Self-sabotage: getting un-stuck, and how hypnosis can help

'Self-sabotage': Opposing forces within the psyche.


Have you ever watched yourself doing things you didn't want to do? Or have you found yourself perplexed at your own lack of action towards a goal? We often set goals that we struggle to find the motivation to pursue, sometimes even sabotaging our own success. 

Let us unpack psychological dynamics that can lead to behaviour which is incongruent with an ambition or goal, often called self-sabotage. 

Why might we experience self-sabotaging behaviour? 

Our brains are developed for survival

Our minds are complex systems, and our brain model has evolved over millennia to help us adapt and survive (DeFelipe 2011, Peters 2012). This survival adaptation resulted in safety-seeking strategies learnt and executed largely below conscious awareness. 

Neuroscience has observed that we use mental shortcuts to promptly process information and respond to the environment. Every time we respond to and interact with the environment, we resort to predefined rules and beliefs, learned from years of experience, to decide the most appropriate response. 

The problem with this adaptation is that what we learn from experience in the past can become hard rules for life, even when they no longer apply. The younger we were, the less likely it was that the learned conditioning was a fair and correct assessment of the situation due to a lack of capacity. 

Developmental limits

In developmental psychology, it is observed that children younger than a certain age are simply incapable of certain logic. Children reach a developmental milestone every time their brains have developed enough to reach each stage. 

For example, a well-known developmental milestone is "object permanence". Children reach this milestone once they understand that an object does not cease to exist just because it has been covered. This logic requires frontal lobe maturation, involving memory and information processing capacity.

Therefore, when we are children, we can only learn and understand as much as we are capable, and it is a different type of learning. It is experiential, felt, and sensed. Being held, nurtured, soothed, and protected – or not – will teach the child how to feel about themselves and the world. This learning will serve as a base for core beliefs such as: Is the world safe? Are people trustworthy? Do my needs matter? 

The earlier the learning, the more deeply the belief feels – and it just feels true. Challenging such deep beliefs feels like a life-or-death situation: How can I trust people if “I know” they are dangerous? 

It is not always about self-esteem

Feeling "undeserving" of success can make it difficult for someone to seek anything beyond what they believe they deserve

However, self-sabotaging behaviour is more active and acute than simply feeling undeserving. It involves an invisible force actively doing the opposite of what the person wants. Two opposing forces within the psyche try to achieve the opposite of each other. One force is conscious (goal-driven), and the other is unconscious (anti-goal). The question is: What does this unconscious force want and why? 

The way of awareness

Emotions take hold of our rational mind if enough danger is sensed – it is a survival strategy. When we do not have the skills, we can easily be led by conditionings and safety-seeking instincts. Becoming aware of our inner processes, conditionings, beliefs, and rules allows us to make conscious decisions based on clarity of thought. 

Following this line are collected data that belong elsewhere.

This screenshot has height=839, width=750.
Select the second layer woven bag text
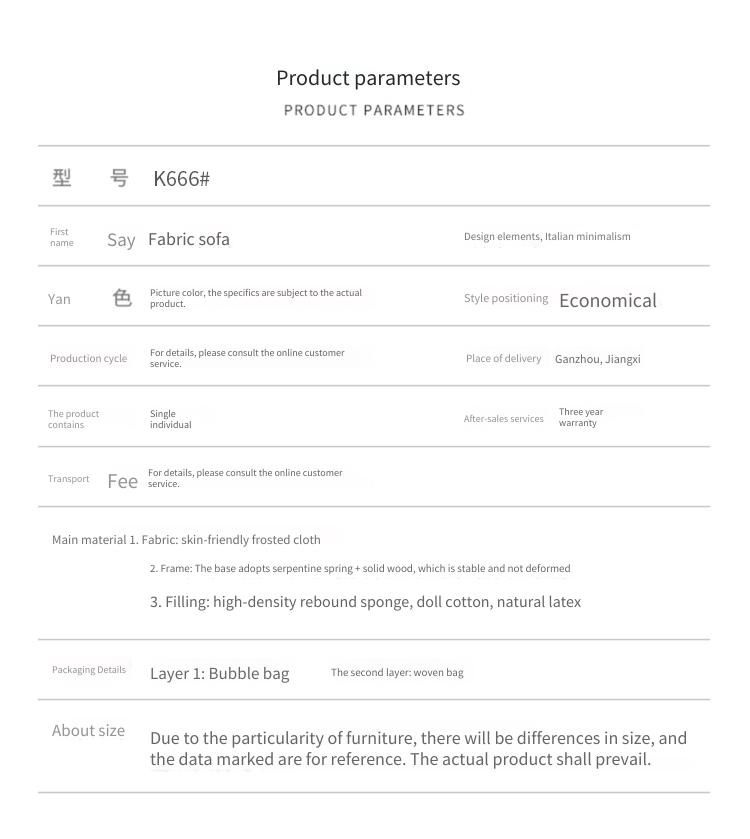coord(397,673)
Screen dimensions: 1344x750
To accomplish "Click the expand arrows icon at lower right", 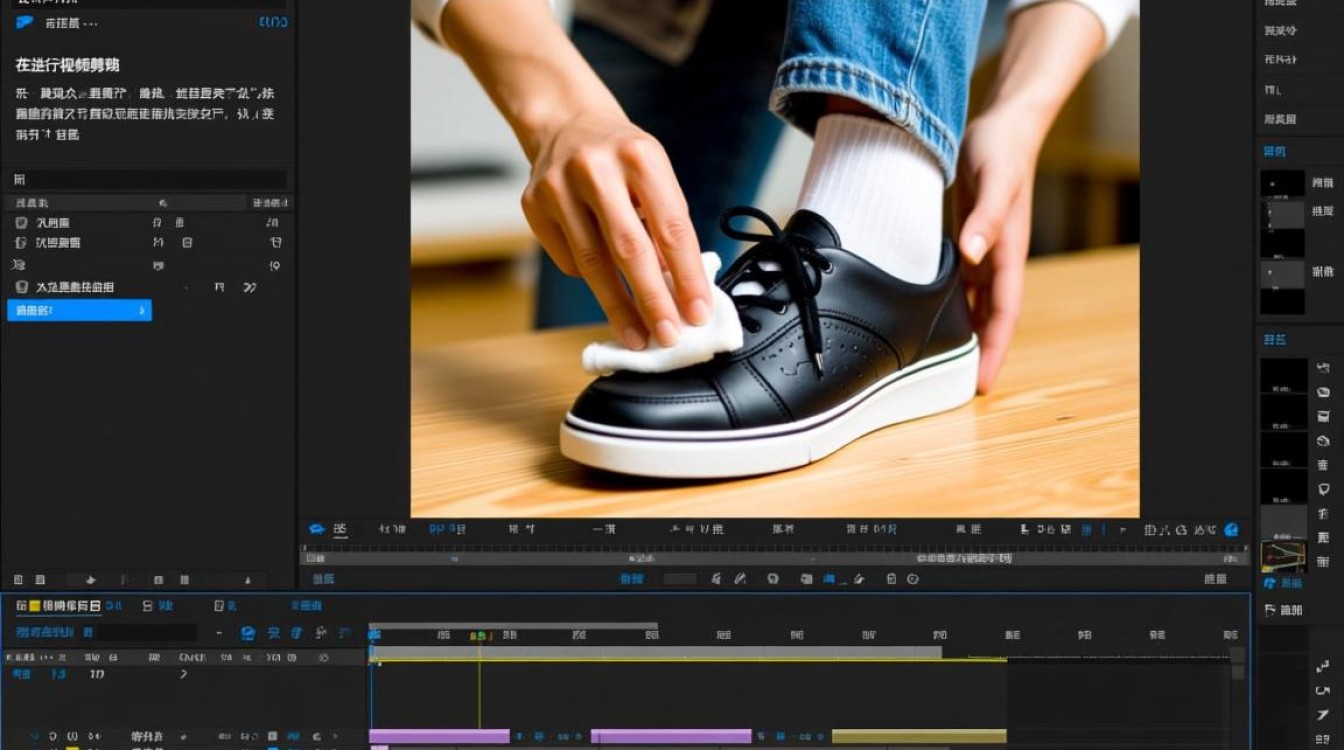I will [x=1323, y=666].
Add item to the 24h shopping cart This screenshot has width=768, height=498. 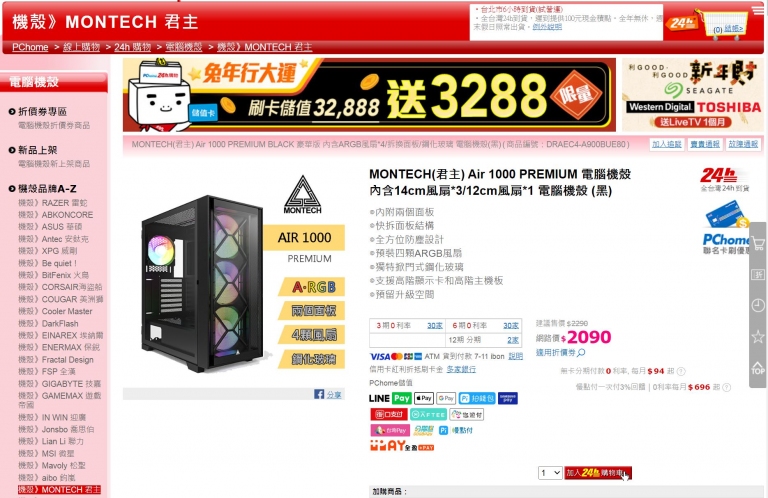pos(598,473)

Strong emotions hijack awareness to seek safety if they possibly can. In other words, our minds can lie to us if it means safety and survival. 

The process of awareness makes the unconscious conscious, and we become more free to make informed decisions and take appropriate action. 

Let us look at the example of an imaginary client, Jean:

“I enjoy my job. I like my colleagues, I am experienced, and I feel confident in the work I do. I have always dreamed of a promotion. I believe I am capable, and I already know what I would do with the extra money. 

However, when I am about to ask for a promotion, I start making silly mistakes. I become nervous, agitated, and irritable and only feel better once I give up. I do not know what comes over me because I really want a promotion; I just don’t know how I will ever achieve it like this.”

When we are unaware of our processes, we feel powerless, unable to see what drives the unwanted behaviour. Bringing the process to consciousness, on the other hand, promotes self-awareness and feelings of mastery. On the way to that, however, lays a river of fear and darkness through which we must swim.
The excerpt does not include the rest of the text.